Your output should consist solely of the lines from the one with "Task: Toggle the Advanced Filter switch" through the end of the records, reproduced exactly, both ends included.

Pixel coordinate grounding data:

▼

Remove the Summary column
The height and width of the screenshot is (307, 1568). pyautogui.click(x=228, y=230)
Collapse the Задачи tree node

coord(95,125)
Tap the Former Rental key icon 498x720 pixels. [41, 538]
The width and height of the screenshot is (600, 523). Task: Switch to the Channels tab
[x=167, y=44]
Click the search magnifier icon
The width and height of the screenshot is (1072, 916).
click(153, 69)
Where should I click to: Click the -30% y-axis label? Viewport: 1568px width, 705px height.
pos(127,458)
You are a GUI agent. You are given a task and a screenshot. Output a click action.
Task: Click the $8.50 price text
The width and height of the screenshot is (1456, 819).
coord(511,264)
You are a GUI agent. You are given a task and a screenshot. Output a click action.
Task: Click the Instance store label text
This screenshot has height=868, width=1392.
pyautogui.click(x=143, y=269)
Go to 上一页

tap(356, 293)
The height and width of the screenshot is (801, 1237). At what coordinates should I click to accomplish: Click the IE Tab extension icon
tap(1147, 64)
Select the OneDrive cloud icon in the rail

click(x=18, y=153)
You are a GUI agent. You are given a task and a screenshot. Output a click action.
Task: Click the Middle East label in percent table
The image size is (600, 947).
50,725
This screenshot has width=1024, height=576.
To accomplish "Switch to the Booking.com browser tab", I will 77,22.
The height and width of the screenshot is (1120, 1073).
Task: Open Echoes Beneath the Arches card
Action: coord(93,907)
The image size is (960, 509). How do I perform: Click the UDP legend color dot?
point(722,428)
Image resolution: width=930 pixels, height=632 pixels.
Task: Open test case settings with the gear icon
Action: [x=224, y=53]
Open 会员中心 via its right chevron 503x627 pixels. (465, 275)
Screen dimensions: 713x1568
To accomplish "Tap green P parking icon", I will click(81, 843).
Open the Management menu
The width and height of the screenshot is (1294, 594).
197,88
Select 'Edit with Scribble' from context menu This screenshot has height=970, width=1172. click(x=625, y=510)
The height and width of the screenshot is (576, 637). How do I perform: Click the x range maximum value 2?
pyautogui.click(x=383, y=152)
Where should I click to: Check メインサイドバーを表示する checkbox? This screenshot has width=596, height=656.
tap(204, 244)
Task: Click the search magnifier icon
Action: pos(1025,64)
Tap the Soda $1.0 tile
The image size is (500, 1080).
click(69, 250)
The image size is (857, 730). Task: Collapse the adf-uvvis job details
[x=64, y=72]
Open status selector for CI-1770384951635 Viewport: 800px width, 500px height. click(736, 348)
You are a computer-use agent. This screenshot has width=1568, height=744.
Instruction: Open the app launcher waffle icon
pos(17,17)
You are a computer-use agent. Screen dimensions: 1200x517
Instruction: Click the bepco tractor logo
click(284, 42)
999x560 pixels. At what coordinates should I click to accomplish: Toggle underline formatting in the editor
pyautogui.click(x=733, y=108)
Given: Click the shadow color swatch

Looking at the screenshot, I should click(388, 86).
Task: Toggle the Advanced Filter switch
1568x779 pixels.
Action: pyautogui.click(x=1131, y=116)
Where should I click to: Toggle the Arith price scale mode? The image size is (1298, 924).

▲

Exercise answer:
Task: Toggle the Advanced Filter switch
1568x779 pixels.
Action: pyautogui.click(x=1131, y=116)
Where should I click to: Toggle the Arith price scale mode? The image size is (1298, 924).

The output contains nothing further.